The love of God is not just a theoretical thing, a warm fuzzy feel good sentiment. If you want to know the depths of God’s love for you than look at the beaten, crucified bleeding Christ, hanging there and pouring out His soul unto death for you. Take it personally, this love, just as Saint Paul did: “I am crucified with Christ: nevertheless I live; yet not I, but Christ liveth in me: and the life which I now live in the flesh I live by the faith of the Son of God, who loved me, and gave himself for me.” -Gal. 2:20. Knowing this love, seeing it in these four facts that define the Gospel, you can then pray for God’s mercy, just as the Publican did. And, you can do so in full assurance of hope.


Paul Goings said...

But, the Feast of the Conversion of Saint Paul is not about Paul; it is about the last Easter appearance, a part of Easter "out of due time," just as Saint Paul was called by seeing the Risen Christ "as one born out of due time."


This is very good.

poetreader said...

I agree, Father. It's one of those "Aha!" moments when you suddenly notice something that's been there all along. Thank you.

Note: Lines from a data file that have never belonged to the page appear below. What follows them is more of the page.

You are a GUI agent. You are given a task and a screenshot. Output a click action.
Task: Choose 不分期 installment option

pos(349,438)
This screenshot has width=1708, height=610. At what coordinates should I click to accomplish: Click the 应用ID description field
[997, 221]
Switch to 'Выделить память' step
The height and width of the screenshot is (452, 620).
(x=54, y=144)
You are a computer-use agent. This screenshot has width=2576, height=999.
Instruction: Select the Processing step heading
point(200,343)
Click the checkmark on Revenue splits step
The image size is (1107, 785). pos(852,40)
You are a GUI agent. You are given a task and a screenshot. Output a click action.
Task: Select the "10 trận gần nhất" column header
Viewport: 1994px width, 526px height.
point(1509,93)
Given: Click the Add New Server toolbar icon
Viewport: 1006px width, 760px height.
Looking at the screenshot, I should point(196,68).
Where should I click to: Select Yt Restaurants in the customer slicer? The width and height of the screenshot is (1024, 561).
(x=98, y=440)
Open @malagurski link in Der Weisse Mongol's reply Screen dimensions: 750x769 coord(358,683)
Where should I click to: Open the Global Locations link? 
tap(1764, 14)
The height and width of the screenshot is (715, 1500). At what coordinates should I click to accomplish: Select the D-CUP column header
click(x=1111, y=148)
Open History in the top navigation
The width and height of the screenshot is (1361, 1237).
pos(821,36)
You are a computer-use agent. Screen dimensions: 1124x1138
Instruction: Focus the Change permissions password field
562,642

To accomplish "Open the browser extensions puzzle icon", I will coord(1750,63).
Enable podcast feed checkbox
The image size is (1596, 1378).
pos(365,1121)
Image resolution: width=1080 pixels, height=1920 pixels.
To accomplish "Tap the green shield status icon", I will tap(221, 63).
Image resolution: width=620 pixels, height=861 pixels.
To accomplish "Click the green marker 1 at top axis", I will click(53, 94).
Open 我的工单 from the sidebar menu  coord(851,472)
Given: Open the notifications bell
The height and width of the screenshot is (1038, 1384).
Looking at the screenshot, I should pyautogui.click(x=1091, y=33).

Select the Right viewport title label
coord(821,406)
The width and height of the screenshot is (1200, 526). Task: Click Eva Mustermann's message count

And welcome, Paul, nice to see you in this space.

Ed Pacht

Anonymous said...

I agree with Paul and Ed: Keep 'em coming, Father!
When I was adolescent/young adult, I remember that others would say that certain kinds of sins weren't really the worst kinds of sins (which was probably by way of suggesting that they were not sins at all, but that's another argument). Indeed, there were worse sins, and worse sinners around, exemplified in those days by elderly Nazi war criminals, apartheid South Africa and child molesters (of whom only the last remain to remind us how bad we're not--a few years ago a convicted murderer said to me, 'At least I didn't do anything disgusting with children'). I now, in the fullness of middle age, realise that the sorts of sins that weren't really so bad (if indeed they weren't) were actually among the sorts of sins that adolescents and young adults were most directly tempted to commit, and which, with proper teaching aimed against the immediate temptations and not the remote ones, might have avoided. And don't get me started on our 'secret faults', which we have yet by serious self-examination to discover.

poetreader said...

For many years I was fond of proclaiming that sexual sin was not the worst of sins. If the truth be known, that was spurred far more by a desire to make my far-from-acceptable lifestyle and that of certain friends look somehow less horrible. "Thank God I'm not as bad as THEY are," I'd think. Then I perceived that my 'favorite' sins were condemned more often and more strongly on Scripture than even mass murder. Yikes! suddenly I had to go to the back of the church with that publican. That hurt! "Gentle Jesus, meek and mild" can sure slap us down when we need it. And I know that I'm no better than a mass murderer. My sins, if unforgiven, are more than sufficient to merit Hell. I'm so glad it's sinners He came for.